Неловко. Очень приятно: я — Лика, мастер неловких ситуаций. Он это заметил? Тогда мне все же придется его убить. Или для начала побить.

Он долго шарит в карманах, постукивает по ним, извлекает на свет божий сигареты, прикуривает одну и протягивает мне:

— Держи. Трубка мира. Раскурим, и ты больше не будешь на меня нападать.

Он выжидательно и хитро на меня смотрит. В голову приходит странная, будто чужая, мысль, что примерно так бы выглядел ангел, упавший с неба прямиком в наш совковый загибающийся городишко. Разве на такого у меня поднялась бы рука?..

Трясу головой.

— Черт с тобой, давай! — Забираю сигарету и затягиваюсь, признавая полное поражение. — Ну, и отчего ты тут херней страдаешь в полтретьего ночи?

— А, это… Пришел поздновато, все уже в отключке, а сердце просит песен, — мечтательно лыбится мелкий, перенимая у меня «трубку мира».

— Ну так валяй, подпою… — Устраиваюсь поудобнее, прислоняюсь спиной к грязному кафелю и далеко вперед вытягиваю ноги. В такие дни, как сегодняшний, жизнь моя летит кувырком, потому что я намеренно позволяю себе ослабить контроль над ситуацией. Сейчас вот попоем немного с этим дурачком, тогда, глядишь, я с ума не сойду и никого завтра не покусаю.

Мелкий засранец притягивает за гриф гитару, бренчит вступление и запевает:

— Плюшевый мишутка шел по лесу…[2]

Я подхватываю слова про отважного и упрямого мишутку, который лез на небо прямо по сосне, грозно рычал и грозил ему прутиком, шел войною прямо на Берлин, смело ломая перед собой каждый мостик…

Мне всегда казалось, что песенка эта про меня, оттого еще удивительнее тот факт, что мелкий выбрал именно ее.
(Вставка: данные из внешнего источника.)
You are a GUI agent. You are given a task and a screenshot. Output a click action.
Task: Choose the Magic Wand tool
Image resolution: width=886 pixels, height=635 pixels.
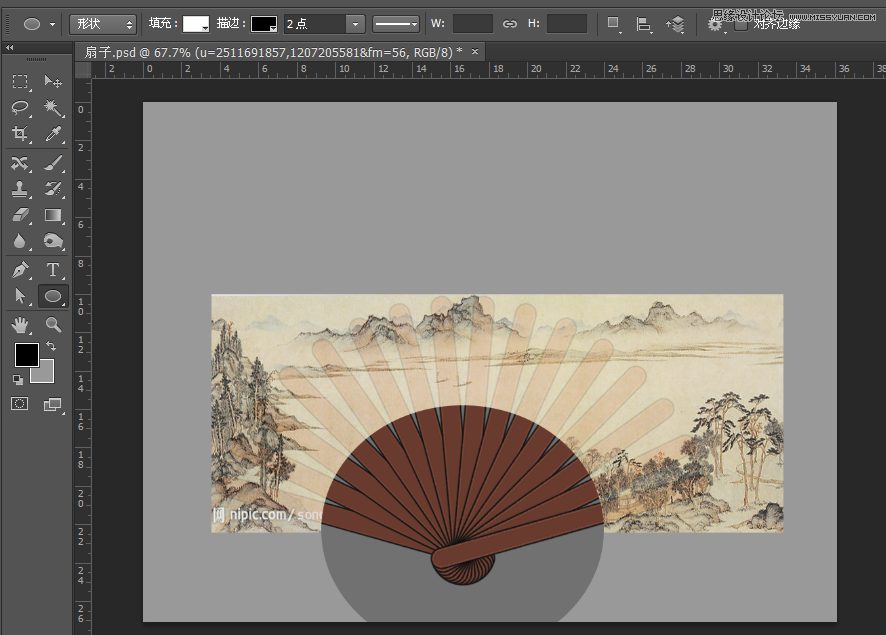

Парнишка весьма стройно поет и при этом сияет, словно сошла на него какая-то особенная благодать. Мне вдруг начинает казаться, что мы с ним одной крови, и это странное единение душ до чертиков пугает.

Покумекав над следующей песней, мелкий вдруг затягивает: «Луч солнца золотого…»[3]

Вот этой песни в его исполнении я уж точно не выдержу!

— Песня для того, чтобы девочек в кровать заманивать, и только! — отрезаю я, потому что его вид в эту самую секунду меня дико бесит. — Не может мужик на самом деле чувствовать так!

— Во дела… Откуда такая информация? — Мелкий в порыве азарта придвигается еще ближе.

— Оттуда! Все мужики — козлы! Я точно знаю! — Я пытаюсь казаться бывалой, но мелкий только загадочно улыбается.

— Какое избитое клише!..

Я копаюсь и копаюсь в памяти, но ничего остроумного там не находится.

— Тогда возрази мне неизбито… — бубню я.

— В мире есть по крайней мере трое мужчин, которые тебя всегда поддержат: Jack Daniels, John Jameson и Johnnie, мать его, Walker. Я точно знаю. — И он стреляет глазами в сторону колченогого кухонного стола, на котором высятся бутылки с дорогим пойлом, наверняка краденым из большого супермаркета неподалеку. — Напьемся? Расскажешь, что такого у тебя стряслось…

— Даже не думай! Ты мне не друг! И выпивка — тоже! — Я медленно встаю на ноги и плетусь обратно в зловонное тепло валяющихся вповалку тел. Лучше уж туда, чем выносить общество всяких идиотов.

— Не зарекайся! — смеется он мне вслед.

Глава 4



Светка валяется в моей кровати, и у нее еще хватает совести просить меня принести ей водички. Чего не сделаешь для этой обормотки? Превозмогая мутное, но стойкое желание забиться в какой-нибудь уголок и тихо умереть, вылезаю из-под одеяла.

Умываю в ванной виноватую опухшую рожу и смотрюсь в зеркало. На шее синяки. То-то она болит… Припоминаю схватку с мелким засранцем, приятненьким таким, но придурочным, и наш странный и спонтанный певческий дуэт. Вчера все пошло не по плану, а теперь у меня чувство, будто по душе наждачкой прошлись. Это Света — существо тупое, но доброе, всех впускает в свой ближний круг, а мне такого счастья позарез не нужно.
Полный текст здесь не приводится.